● **Task requirements**: The records follow. Transcribe only the lines from the line containing "You are a GUI" through the end, both ends included, and leave out the pictures.

[Collected data entries]
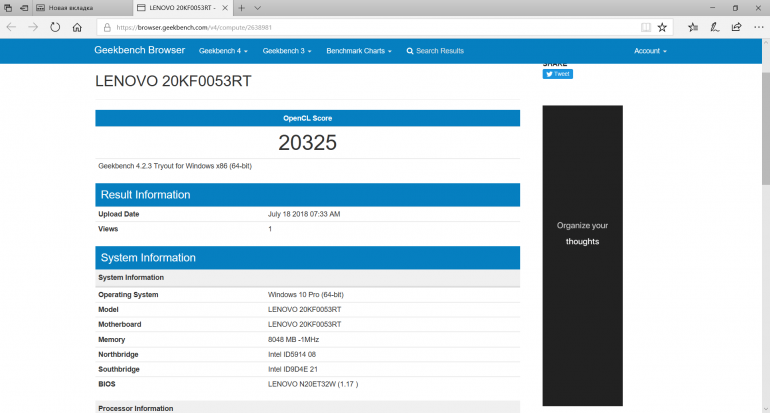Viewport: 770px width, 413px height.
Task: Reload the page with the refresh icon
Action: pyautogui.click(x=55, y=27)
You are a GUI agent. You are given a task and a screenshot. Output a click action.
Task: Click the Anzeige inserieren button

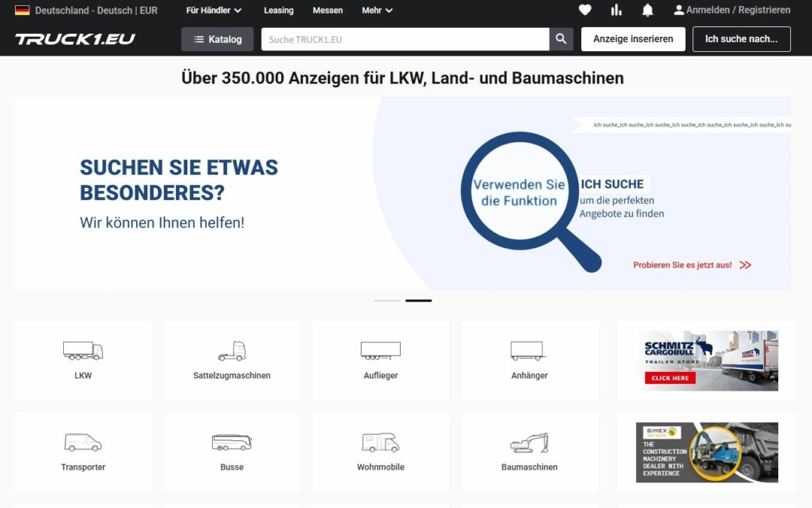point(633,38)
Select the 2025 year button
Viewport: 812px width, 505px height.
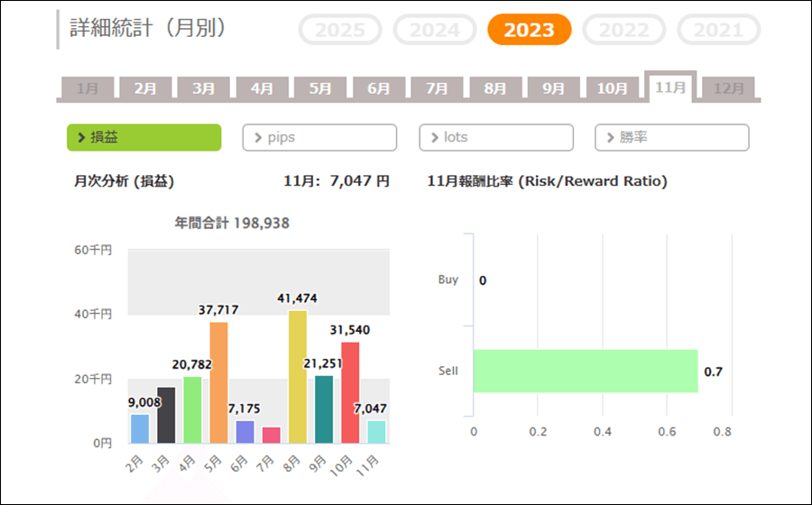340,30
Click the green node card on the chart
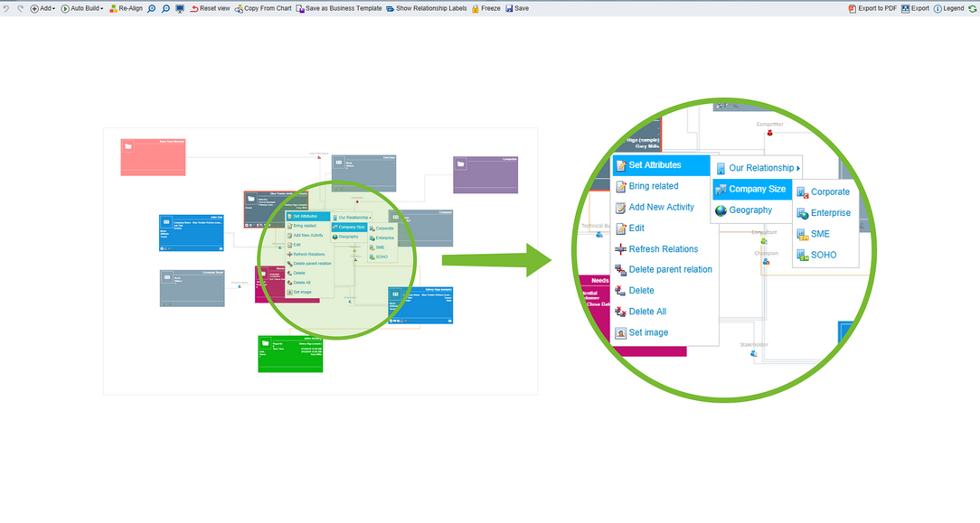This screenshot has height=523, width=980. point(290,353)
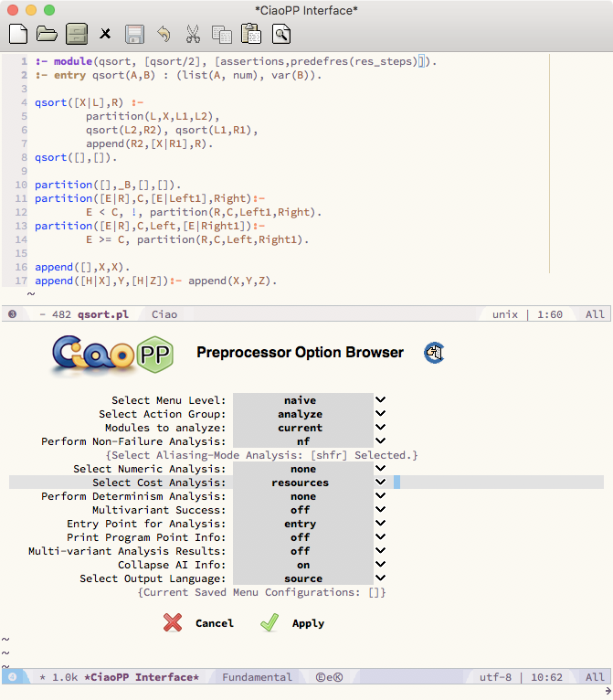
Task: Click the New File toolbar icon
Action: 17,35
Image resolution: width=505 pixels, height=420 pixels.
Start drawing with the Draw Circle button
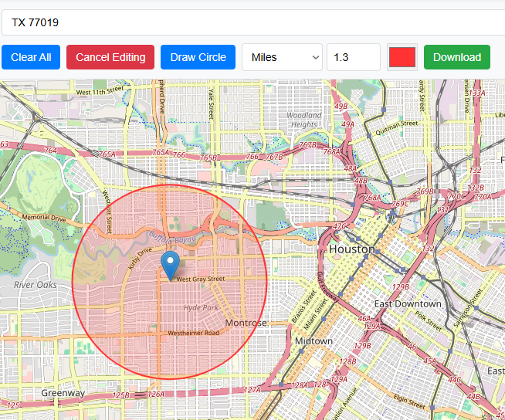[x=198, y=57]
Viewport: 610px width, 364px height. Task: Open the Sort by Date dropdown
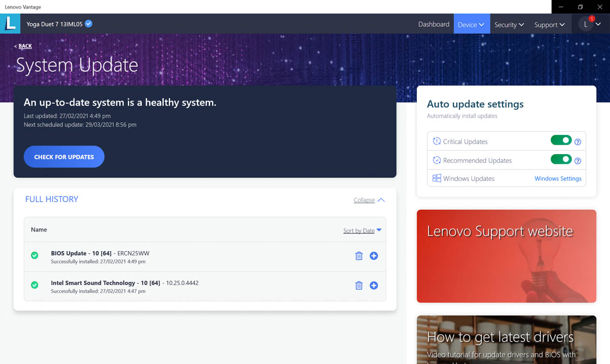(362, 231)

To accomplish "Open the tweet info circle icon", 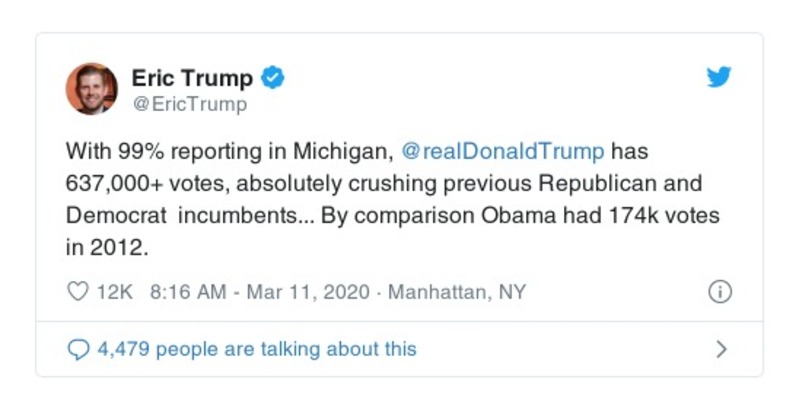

● **Answer section**:
You are a GUI agent. You are given a task and a screenshot. Output a click action.
Task: Click the Anzeige inserieren button

point(633,38)
Select the 2025 year button
Viewport: 812px width, 505px height.
340,30
Click the green node card on the chart
This screenshot has height=523, width=980. point(290,353)
Task: Click the New File toolbar icon
Action: 17,35
Image resolution: width=505 pixels, height=420 pixels.
Start drawing with the Draw Circle button
[x=198, y=57]
Viewport: 610px width, 364px height. Task: Open the Sort by Date dropdown
(362, 231)

To accomplish "Open the tweet info circle icon", 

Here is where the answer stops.